De HOUPHOUËT-BOIGNY à Ahmadou AHIDJO, de Joseph Désiré MOBUTU à Jean Bedel BOKASSA, de Maurice YAMÉOGO, à Étienne ÉYADEMA, de Blaise COMPAORÉ, à Denis SASSOU NGUESSO, de Idris DÉBY à Paul BIYA en passant par François BOZIZE et El Hadj Ali BONGO ODIMBA, nous vivons aujourd’hui encore le temps des eunuques. Une période qui marque le triomphe de la trahison, de la lâcheté et celui de l’arrogance de ceux qui représentent les intérêts étrangers dans leur propre pays.
Il faut que cela change ! En effet il nous faudra deux fois plus de courages, aujourd’hui, pour répondre à l’immense besoin de justice de nos populations africaines.
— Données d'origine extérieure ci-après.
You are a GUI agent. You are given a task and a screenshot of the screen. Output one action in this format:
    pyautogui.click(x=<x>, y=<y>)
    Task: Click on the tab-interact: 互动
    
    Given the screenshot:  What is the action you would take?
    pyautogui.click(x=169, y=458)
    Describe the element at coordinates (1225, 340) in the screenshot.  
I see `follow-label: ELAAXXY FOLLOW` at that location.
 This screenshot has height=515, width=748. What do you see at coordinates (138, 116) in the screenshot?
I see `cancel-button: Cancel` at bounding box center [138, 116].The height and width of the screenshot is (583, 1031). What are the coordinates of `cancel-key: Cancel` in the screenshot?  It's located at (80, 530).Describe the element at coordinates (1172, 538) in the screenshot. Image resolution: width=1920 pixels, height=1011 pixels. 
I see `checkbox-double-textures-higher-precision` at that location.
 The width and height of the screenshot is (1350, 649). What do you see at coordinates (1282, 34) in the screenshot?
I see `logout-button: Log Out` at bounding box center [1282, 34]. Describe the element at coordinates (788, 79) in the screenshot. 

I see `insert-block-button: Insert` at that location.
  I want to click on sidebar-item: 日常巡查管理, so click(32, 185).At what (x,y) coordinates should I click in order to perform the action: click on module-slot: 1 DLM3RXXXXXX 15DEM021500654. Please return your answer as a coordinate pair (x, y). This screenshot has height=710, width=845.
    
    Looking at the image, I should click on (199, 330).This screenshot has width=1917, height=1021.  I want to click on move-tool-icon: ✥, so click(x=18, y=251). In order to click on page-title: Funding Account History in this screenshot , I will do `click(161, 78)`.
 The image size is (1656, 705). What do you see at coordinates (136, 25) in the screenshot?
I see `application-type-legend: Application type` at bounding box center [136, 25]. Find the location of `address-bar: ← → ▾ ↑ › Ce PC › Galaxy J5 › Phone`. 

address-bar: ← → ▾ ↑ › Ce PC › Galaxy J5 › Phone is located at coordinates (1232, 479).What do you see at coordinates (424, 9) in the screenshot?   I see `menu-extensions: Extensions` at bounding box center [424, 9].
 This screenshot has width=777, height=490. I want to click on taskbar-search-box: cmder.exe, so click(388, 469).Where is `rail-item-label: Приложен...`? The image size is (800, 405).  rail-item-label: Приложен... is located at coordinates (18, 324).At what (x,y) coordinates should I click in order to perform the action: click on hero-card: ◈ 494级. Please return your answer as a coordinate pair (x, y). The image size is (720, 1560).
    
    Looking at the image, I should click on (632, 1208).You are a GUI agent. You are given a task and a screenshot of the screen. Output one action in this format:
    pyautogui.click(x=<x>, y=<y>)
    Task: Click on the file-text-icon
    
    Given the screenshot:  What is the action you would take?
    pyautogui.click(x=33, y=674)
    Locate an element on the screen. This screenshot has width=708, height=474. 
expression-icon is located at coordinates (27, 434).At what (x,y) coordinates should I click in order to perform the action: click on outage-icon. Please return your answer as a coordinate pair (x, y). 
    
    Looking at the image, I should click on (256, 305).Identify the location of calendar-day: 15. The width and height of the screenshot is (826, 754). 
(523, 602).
D’une meilleure redistribution des biens, d’une organisation plus équitable de la société africaine, avec d’avantage de participation, une conception plus désintéressée du service public au profit de tous.
Il y a, aujourd’hui, des violations sélectives et massives des droits de l’homme qui affectent la société africaine dans son ensemble. Cela nous amène à exprimer ici le désir légitime pour la population : les médias et la politique d’une libre expression respectueuse des opinions des autres et des biens communs au service de tous et non de quelques-uns.
Par exemple, avoir aussi, chez nous, des routes praticables en toutes saisons, manger à sa faim, se soigner, boire de l’eau potable, avoir un logement décent, un travail honnête, une pension pour ses vieux jours, le respect des responsabilités familiales, scolariser ses enfants, car la victoire de l’Afrique sur l’analphabétisme est à ce prix.
Bref, tout ce qui fait que les enfants, les vieillards, les hommes, et les femmes d’un pays puissent mener une vie vraiment humaine. Nous faisons appel à nos amis européens, à nos élites politiques, à tous ceux qui disposent de la richesse, de la culture et du bon sens, pour qu’ils comprennent leur grave et urgente responsabilité.
Dans cette voie, nos élites politiques doivent être moins hautaines et méprisantes ; elles doivent éviter d’étaler l’or et les richesses acquis sur le dos et la sueur des populations. Il faut être moins suffisant, moins médiocre et très humble. L’humilité est un capital d’avenir dans la vie politique.
La clé de cette alternative passe par le suffrage universel. Il faut tourner le dos à la lâcheté, à l’arrogance, à la fourberie et aux mensonges pour embrasser le courage, le courage des peuples africains, dont le travail et l’ardeur au combat ont été piétinés, car au final, nous avons détruit l’ancienne maison, sans construire la nouvelle.
Nous sommes aujourd’hui au bord de la route, sous la pluie, sans toit, livrés à nous-mêmes, dans un monde d’égoïsme institutionnalisé. L’humilité et la fidélité aux combats de nos peuples africains, demeurent la clé des temps nouveaux. Comme l’écrivait si bien notre frère, le poète haïtien, Jacques Stéphane ALEXIS : "Nous resterons fidèles, jusqu’à plus ample démonstration, à la formule selon laquelle le peuple, pris dans sa nasse, est la seule source de toute culture vivante ; il en est en quelque sorte la base, le fondement sur lequel viennent rejaillir les apports des hommes de cultures".
C’est parce que nous avons très souvent été trahis que notre soif de justice et de reconnaissance est plus grande. Reconnaissance dans la redistribution, reconnaissance de la nation qui doit désormais être le partenaire de tous les citoyens pour se raccorder à elle-même afin de ne plus se trahir et conduire le peuple aux amers désillusions d’hier. C’est de cela qu’il s’agit.